**** 提示本文 ****

インビジブルにこそイマジネーション豊かなものが見える〜Interview

“内側から立ち上がってくる視覚”を映像化

 evalaはこれまでのSee by Your Earsの作品でも“耳で「視る」”というコンセプトを重視し、真っ暗な空間での聴取体験というテーマに取り組んできた。代表例は、メトロノームの音がダイナミックに変容していく「hearing things #Metronome」などのAnechoic Sphereシリーズ。一人で無響室に入り鑑賞する作品だ。

 それが今回、劇場という空間を前提にした作品を制作した。その理由をこう語る。

 

 「Anechoic Sphereのように一人ずつ閉ざされた空間で作品に向かってもらうことも大事なんですが、暗い中でも、人が隣に居るのはまた違う意味を持つ。単にキャパシティを大人数にしたいということではなく、真っ暗な中で隣に人が居て作品を鑑賞するのは特異な体験ですし、劇場に戻って、コンサートとは別の形式でやってみたかったんです」

 

 多数での鑑賞体験は、1+1+1+1……とは異なる。それこそシネマ=映画の鑑賞スタイルそのものと同じではないか? そのことをevalaに問いかけた。

 

 「そう。一人だけど、一人じゃない。だから“インビジブル・シネマ”と呼んで、音だけの映画を作ろうとしたんです」

****

短い課題 1 » 一覧の冒頭から「point(1292,293)」を含む行までを書き直し、「GUI agent」を「UI agent」に置き換えてください。それ以外はすべてそのままにしてください。

**** 元の一覧 ****

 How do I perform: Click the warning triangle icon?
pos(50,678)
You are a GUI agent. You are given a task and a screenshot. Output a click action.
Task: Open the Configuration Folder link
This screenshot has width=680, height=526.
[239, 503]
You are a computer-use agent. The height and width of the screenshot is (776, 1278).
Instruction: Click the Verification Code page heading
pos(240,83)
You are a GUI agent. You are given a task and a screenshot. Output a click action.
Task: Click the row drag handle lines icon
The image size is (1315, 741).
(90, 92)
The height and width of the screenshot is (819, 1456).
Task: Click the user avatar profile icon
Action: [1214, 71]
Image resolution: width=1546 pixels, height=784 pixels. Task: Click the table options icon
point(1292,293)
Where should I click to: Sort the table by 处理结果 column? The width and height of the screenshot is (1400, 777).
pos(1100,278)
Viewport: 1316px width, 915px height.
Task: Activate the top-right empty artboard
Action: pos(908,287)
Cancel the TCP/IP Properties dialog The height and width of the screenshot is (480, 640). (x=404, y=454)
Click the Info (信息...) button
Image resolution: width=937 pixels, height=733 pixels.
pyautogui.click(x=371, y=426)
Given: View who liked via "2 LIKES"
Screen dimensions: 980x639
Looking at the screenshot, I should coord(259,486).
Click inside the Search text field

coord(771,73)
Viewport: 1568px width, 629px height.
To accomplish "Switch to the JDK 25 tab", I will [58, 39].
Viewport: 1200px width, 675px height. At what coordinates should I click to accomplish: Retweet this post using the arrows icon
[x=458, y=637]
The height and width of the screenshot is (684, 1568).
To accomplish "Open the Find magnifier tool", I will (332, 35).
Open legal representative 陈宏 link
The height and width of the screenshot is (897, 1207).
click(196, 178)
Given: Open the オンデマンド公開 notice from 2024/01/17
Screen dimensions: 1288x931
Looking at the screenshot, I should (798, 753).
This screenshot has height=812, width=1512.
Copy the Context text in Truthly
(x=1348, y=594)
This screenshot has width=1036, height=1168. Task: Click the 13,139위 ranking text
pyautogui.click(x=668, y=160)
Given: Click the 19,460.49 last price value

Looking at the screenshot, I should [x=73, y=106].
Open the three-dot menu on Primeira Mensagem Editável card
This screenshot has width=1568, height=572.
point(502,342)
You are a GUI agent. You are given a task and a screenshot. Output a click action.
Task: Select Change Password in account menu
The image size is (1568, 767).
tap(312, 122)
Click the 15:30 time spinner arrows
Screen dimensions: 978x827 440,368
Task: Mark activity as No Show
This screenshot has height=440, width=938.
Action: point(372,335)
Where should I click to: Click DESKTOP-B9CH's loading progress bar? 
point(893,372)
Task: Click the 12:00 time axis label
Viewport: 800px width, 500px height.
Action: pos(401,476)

****

短い課題 2 » 本文によると、evalaが作ろうとした音だけの映画は何と呼ばれていますか。

完成した解答 1 »
 How do I perform: Click the warning triangle icon?
pos(50,678)
You are a UI agent. You are given a task and a screenshot. Output a click action.
Task: Open the Configuration Folder link
This screenshot has width=680, height=526.
[239, 503]
You are a computer-use agent. The height and width of the screenshot is (776, 1278).
Instruction: Click the Verification Code page heading
pos(240,83)
You are a UI agent. You are given a task and a screenshot. Output a click action.
Task: Click the row drag handle lines icon
The image size is (1315, 741).
(90, 92)
The height and width of the screenshot is (819, 1456).
Task: Click the user avatar profile icon
Action: [1214, 71]
Image resolution: width=1546 pixels, height=784 pixels. Task: Click the table options icon
point(1292,293)

完成した解答 2 » “インビジブル・シネマ”